# I was at a show this weekend!



## Paph_LdyMacBeth (Apr 24, 2011)

Hubby & I decided to take the 6 hour trip to the Ottawa Orchid Society show. Its our favourite show to attend each year, plus the trip to Ottawa gives us time to visit some friends.
Here are some photos of the show. You'll have to forgive the quality, but we bought a new camera on the way home (lol)!


----------



## SlipperKing (Apr 24, 2011)

Nice show! Love that Liberty Taiwan!


----------



## Shiva (Apr 24, 2011)

The Liberty Taiwan is gorgeous.


----------



## NYEric (Apr 24, 2011)

Thanx for sharing.


----------



## SlipperFan (Apr 24, 2011)

Some impressive plants there!


----------



## W. Beetus (Apr 24, 2011)

So many nice Liberty Taiwans here as of recently!


----------



## goldenrose (Apr 25, 2011)

:clap::clap: Nice haul!
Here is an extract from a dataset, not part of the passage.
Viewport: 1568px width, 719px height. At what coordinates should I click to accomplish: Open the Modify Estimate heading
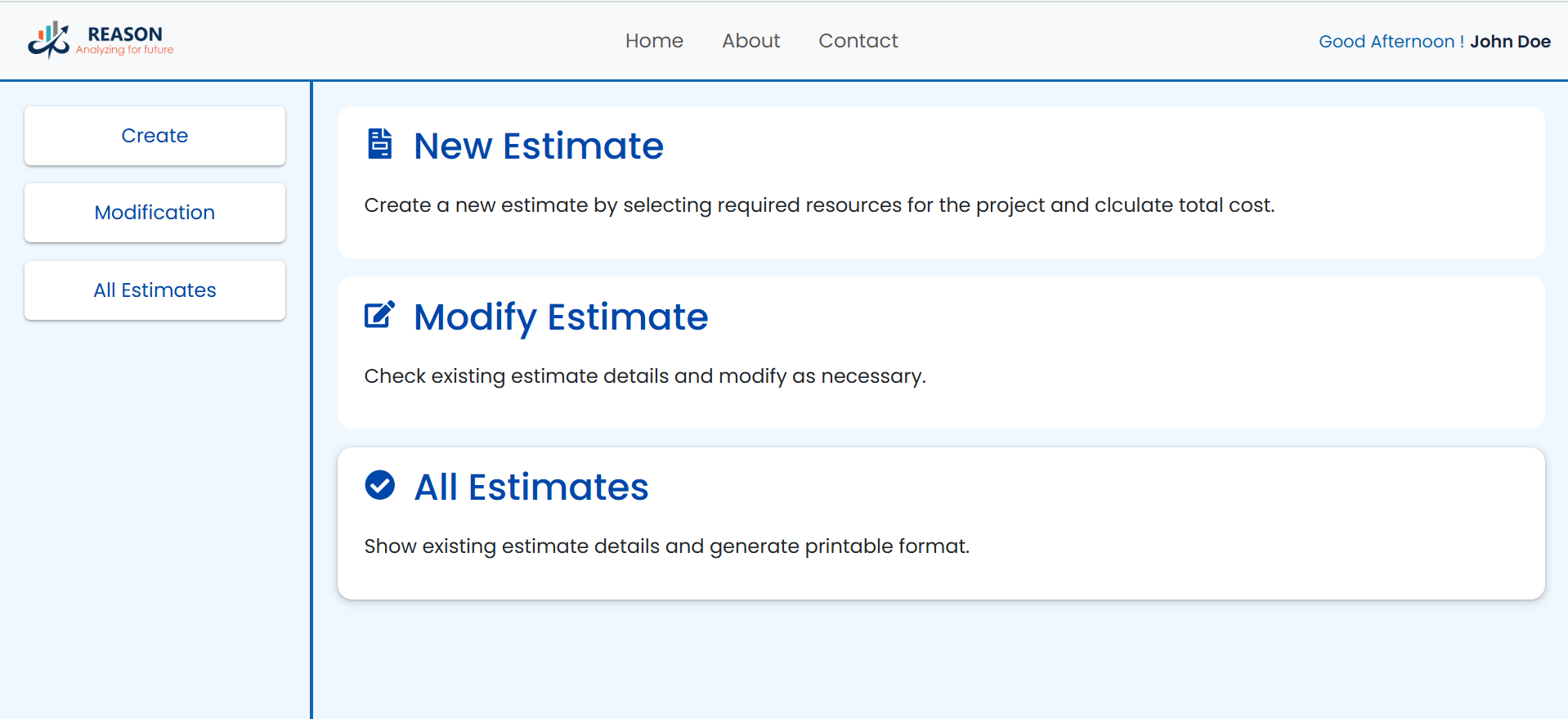[x=560, y=317]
Make it worthwhile if your going to travel that far  ...... a need a fix!!!


W. Beetus said:


> So many nice Liberty Taiwans here as of recently!


There certainly are!
I want to know if people succeed in growing them well & will they get them to rebloom? and how long it takes.


----------



## biothanasis (Apr 29, 2011)

Cool!


----------